Recently, I was in Portland, OR doing a full-day seminar on time management and organizational skills. Basically, my job was to help a large group of very busy people, learn how to get a life! At the beginning, I asked permission to enlarge the focus from just “Time “Management” and make the day a “Life Management” class. “We only have 168 hours a week. You can’t add a single minute to it. So we’re not just trying to manage time, we’re trying to manage our lives.” Everyone agreed that this was okay.
During the first part of the morning, we talked about “life values.” I asked them to define the word ‘Value.’ I got answers like, “Things that are important to us,” or “Things that help me know what to do,” or “Things that make me feel good.”
I then took them through an exercise to help them determine what their top eight values were. It was a fun little exercise that really opened their eyes.
Why is this so important? Most people never get specific about exactly what is important to them in their lives. Zig Ziggler called these people “Wandering Generalities.” By understanding what your values are, you can become what’s called a “Meaningful Specific!” You can learn to live your life congruently with your values, which tends to bring great joy and satisfaction.
At a certain point, I asked them if I could tell them what my top three were—“just for sake of illustration.” They all said yes.
“My number one value in life is my relationship with God,” I told them. “I am not a religious person, but I have an very good relationship with my Father. I spend time with him everyday. If this relationship isn’t good, nothing else seems to work for me in my life.”
I told them a couple of things that I do to make sure the relationship is strong. Then, I went on to describe in detail my number two value–my relationship with my wife and our kids, and my number three–physical fitness. I explained why there were important, and how they had changed the way I did life. I could tell by their nodding heads that they were beginning to see what focusing on their values could do for them.

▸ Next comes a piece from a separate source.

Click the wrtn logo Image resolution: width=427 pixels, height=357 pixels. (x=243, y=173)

Later that day, a young man who looked to be in his early 30’s came up to me. This was a pretty large class. I could tell by his body language that he was a little hesitant approaching the “speaker.” (Like I don’t put my pants on the same way he does each morning…)

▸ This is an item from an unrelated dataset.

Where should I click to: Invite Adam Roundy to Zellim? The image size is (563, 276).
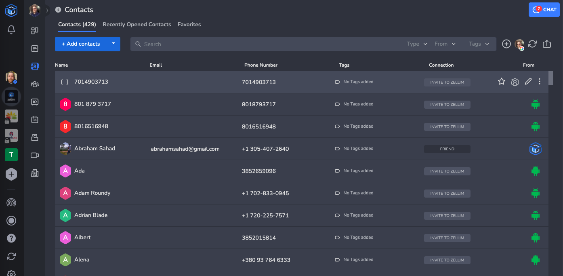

“Robert, you said that you’re not a religious person. But you have a great relationship with God. What did you mean by that?”

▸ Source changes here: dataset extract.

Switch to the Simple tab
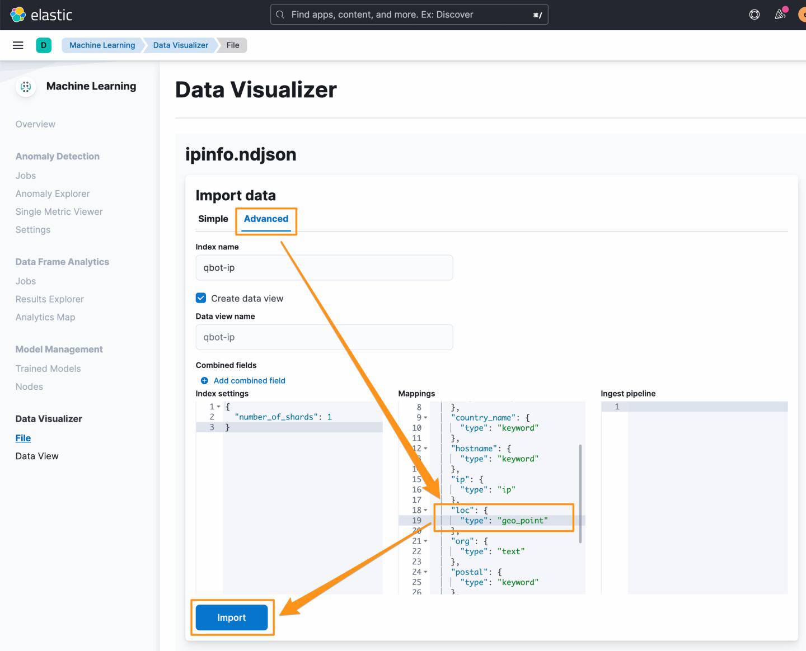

The question made me pause. I had to think for a few seconds before I spoke. I could tell that this was a very important question for him and that he really wanted a good answer. And I could also hear God’s little voice telling me to slow down and take this seriously.
“Well, I’m really not a religious person. Religions are man made. They try to get to God by what we do—by deeds and actions. It’s all based on our own efforts. Religion has to do with rules and regulations. It’s all about work.”
“On the other hand, a relationship with God is not based on our efforts, but on His amazing love and grace for us. It’s not based on work. Now, don’t get me wrong. I do want to do good things, and serve him, but I fail at that all the time. I’ll never be perfect. But he loves me anyway—in spite of my failings.”
It’s just like my relationship with my kids. Like me, they make mistakes. Many times they tell me about them. I don’t love them any less. It’s just not like that—quite the contrary. I love them even more. Just as my kids want to please me because they know I love them, I want to please God. And the love I have for them pails in comparison to the love that God has for us. Religion tends to get in the way of that.”
He seemed to understand, thanked me, and walked away. I said a little prayer for him right then-and-there.
As I thought about it more, I realized that there are additional differences.
With religion, the goal is to “earn” your way in. It’s all about works. Since no one is perfect, it many times leads to apathy, frustration, guilt, and fear.
With relationship, the goal is to “trust” and then to enjoy the relationship. You want to please Him, but you won’t always succeed. This sort of relationship produces love, joy, peace, patience, kindness, goodness, gentleness, faithfulness, and self-control. (The fruit of the spirit!)
The problem is that many people see God as they might see their dad. Maybe their dad was mean, or an alcoholic, or abused them. I’ve heard countless stories about these kinds of fathers. Growing up, I experienced a dad who didn’t pay much attention to me. He was indifferent.
But God is different. He is concerned about every detail of you life. If you want to learn more, pick up a Bible and begin reading the first book of the New Testament—Matthew. Just read a little bit each day. Then go to the next book, Mark. Then Luke… After a while you’ll begin to understand.
So maybe you’re like that young man. Maybe no one has ever explained it to you the way that you could make sense of it. Maybe your parents never understood.
There’s only one way to enter into a true relationship with God. I’m not going to go into that here. But if you’re interested, email or call me and I can explain it to you. My contact information is on my website. But whether you contact me or not, explore it. Dive in. Ask questions.
I can tell you this—the decision to have a relationship with Him was the best decision I’ve ever made. Bar none!